- Task requirements -
What is expected is a word-for-word copy of all the entries.

*** Opening Data shown ***

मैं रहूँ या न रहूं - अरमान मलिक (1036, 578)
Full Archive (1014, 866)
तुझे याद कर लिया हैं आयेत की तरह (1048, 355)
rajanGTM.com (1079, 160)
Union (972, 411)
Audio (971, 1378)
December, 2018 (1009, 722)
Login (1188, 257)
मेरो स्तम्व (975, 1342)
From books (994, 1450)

*** Closing Data shown ***

- Your solution -
मैं रहूँ या न रहूं - अरमान मलिक (1036, 578)
Full Archive (1014, 866)
तुझे याद कर लिया हैं आयेत की तरह (1048, 355)
rajanGTM.com (1079, 160)
Union (972, 411)
Audio (971, 1378)
December, 2018 (1009, 722)
Login (1188, 257)
मेरो स्तम्व (975, 1342)
From books (994, 1450)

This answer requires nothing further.